Afdeling 3 Vergunningen
Artikel 4 Vergunning
Het is verboden zonder vergunning van het bestuursorgaan standplaats in
te nemen op het marktterrein.
Artikel 5 Verbod innemen standplaats
Het is verboden een andere standplaats in te nemen dan waarvoor een
vergunning is afgegeven en handel uit te oefenen anders dan vanuit een
standplaats.
Artikel 6 Verbod voorwerpen
Het is verboden zonder vergunning van het bestuursorgaan op het
marktterrein kramen, of andere voor de verkoop van waren bestemde
bedrijfsmiddelen te plaatsen en te verhuren.
Artikel 7 Aanvraag vergunning
- 1.
Een vergunning voor een vaste plaats dient schriftelijk te
worden aangevraagd bij het bestuursorgaan.
- 2.
Een vergunning voor een dagplaats kan zowel schriftelijk als
mondeling worden aangevraagd.
- 3.
De aanvragen worden in volgorde van binnenkomst met vermelding
van de artikelen vermeld op een lijst voor de vaste plaatsen
respectievelijk een lijst voor de dagplaatsen.
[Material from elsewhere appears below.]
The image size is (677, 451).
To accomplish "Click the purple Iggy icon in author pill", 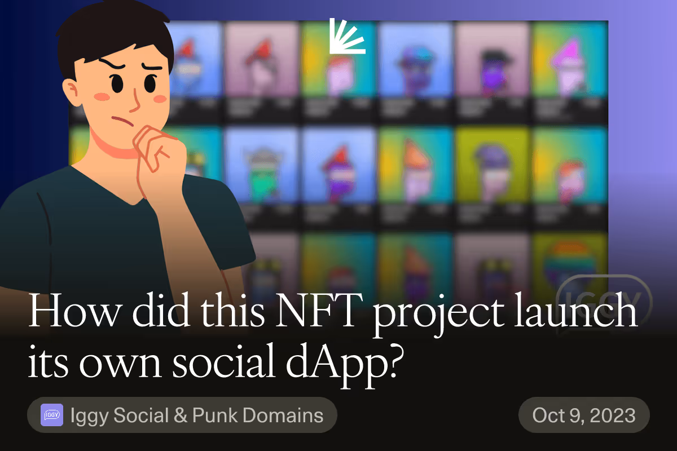I will (x=52, y=416).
De aanvragers
wordt daarvan een schriftelijk bewijs verstrekt.
Afdeling 4 Toewijzing standplaatsen
Artikel 8 Vergunning standplaats
De toewijzing van standplaatsen geschiedt bij door het bestuursorgaan af
te geven vergunning.
Artikel 9 Toewijzing standplaatsen
- 1.
De standplaatsen op de markt worden als regel als vaste plaatsen
toegewezen.
- 2.
Een vrijgekomen vaste plaats wordt als dagplaats beschouwd en
blijft als zodanig aangemerkt, zolang zij niet overeenkomstig
het bepaalde in artikel 12 opnieuw als vaste plaats is
toegewezen.
Artikel 10 Vereisten aanvrager
- 1.
Om voor een standplaats in aanmerking te komen dient de
aanvrager:
- a.
natuurlijk persoon te zijn;
- b.
handelingsbekwaam te zijn;
- c.
te voldoen aan alle wettelijke verplichtingen op het
gebied van bedrijfsuitoefening en
bedrijfsorganisatie;
- d.
voldoende verzekerd te zijn tegen vorderingen tot
schadevergoeding, waartoe hij als gebruiker van een
verkoopinrichting op de markt krachtens wettelijke
aansprakelijkheidsbepalingen zou kunnen worden verplicht
wegens aan derden toegebrachte schade.
- 2.
Om voor een vaste plaats in aanmerking te komen dient de
aanvrager bovendien aan te tonen dat hij van het uitoefenen van
handel zijn hoofdberoep maakt.
- 3.
Om voor een standwerkersplaats (vaste plaats) in aanmerking te
komen dient de aanvragen ook te voldoen aan de in artikel 14,
lid 4, onder a, genoemde vereisten.
- 4.
De aanvrager voldoet aan het bepaalde in het eerste lid, onder
d, als hij een geldig bewijs overlegt van het lidmaatschap van
een organisatie, die voor haar leden een collectieve verzekering
als in dat lid bedoeld, heeft afgesloten.
Artikel 11 Lijst
Vergunninghouders van vaste plaatsen worden met vermelding van en in
volgorde van de datum, waarop aan hen voor het eerst een vaste plaats is
toegewezen, op een doorlopend te nummeren lijst ingeschreven.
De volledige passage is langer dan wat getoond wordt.